Explosives stolen from French army base - terrorism not ruled out
Explosives, along with 180 detonators and 40 grenades were snatched from the complex, which is around 60 kilometers northeast of Marseille. Investigators are still trying to find out the full extent of the raid and haven’t ruled out that more explosives could be missing. The theft was first spotted at the 200-acre base, used as a logistics center for France’s foreign operations, on Monday.
— Martin de Montvalon (@tinez16) July 7, 2015
The mayor of Miramas, Frederic Vigouroux, says he is extremely concerned about the theft at the military base, which hosts up to 200 military and civilian personnel. The mayor added that it’s the largest munitions base in Provence and there could as many as 260 detonators unaccounted for.
"This is a site that is highly secure and well-guarded. All state services are on tenterhooks," he said.
Vigouroux said he was surprised the thieves were able to get into the highly guarded complex, while it later emerged that there were reportedly no security cameras around the site’s fences.
“There are dogs and everything else that is needed to keep this material safe. The thieves apparently gained entry via a fence. The whole town has been listening to the news on the radio or reading newspapers,” he added, according to the L’Express publication.
The investigators initially believe that those involved in organized crime were behind the raid, but they haven’t ruled out terrorism.
The theft comes amid heightened security after a suspected Islamist beheaded his boss and then tried to blow up a factory near Lyon on June 26. Yassin Salhi, 35 tried to blow up the “Air Products” gas factory in the town of Saint-Quentin-Fallavier.

▶ STORED DATA
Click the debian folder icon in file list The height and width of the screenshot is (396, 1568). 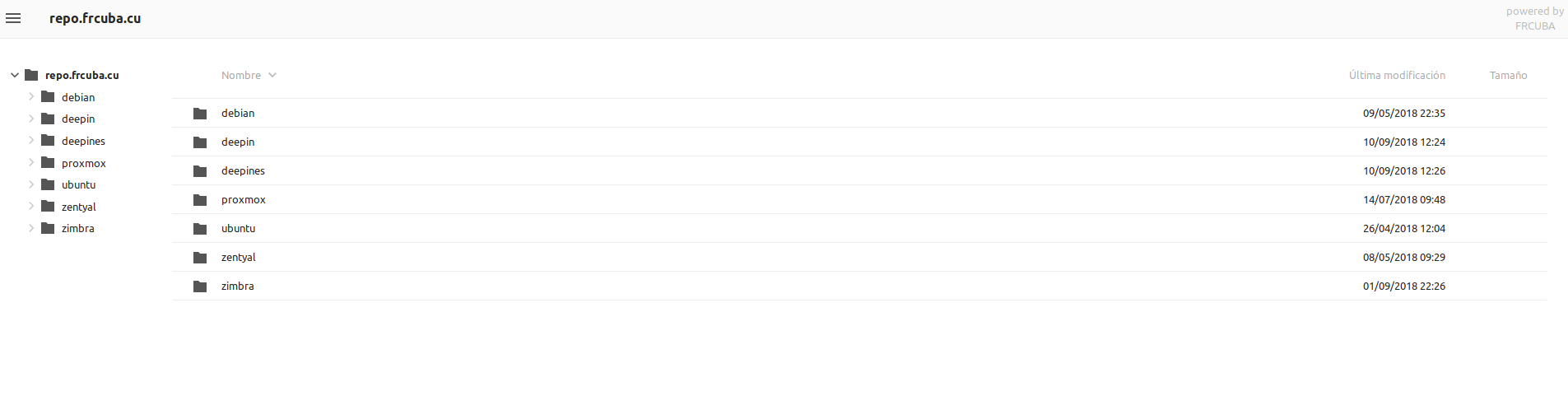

▶ ACTIVITIES
1. Extract the passage of the article on the explosives stolen from a French army base that runs between "Explosives stolen from" and "operations, on Monday.", inclusive.
2. According to the article on the explosives stolen from a French army base, what is the base used for?

▶ TASK-BY-TASK OUTPUTS
1.
Explosives stolen from French army base - terrorism not ruled out
Explosives, along with 180 detonators and 40 grenades were snatched from the complex, which is around 60 kilometers northeast of Marseille. Investigators are still trying to find out the full extent of the raid and haven’t ruled out that more explosives could be missing. The theft was first spotted at the 200-acre base, used as a logistics center for France’s foreign operations, on Monday.

2. It is used as a logistics center for France's foreign operations.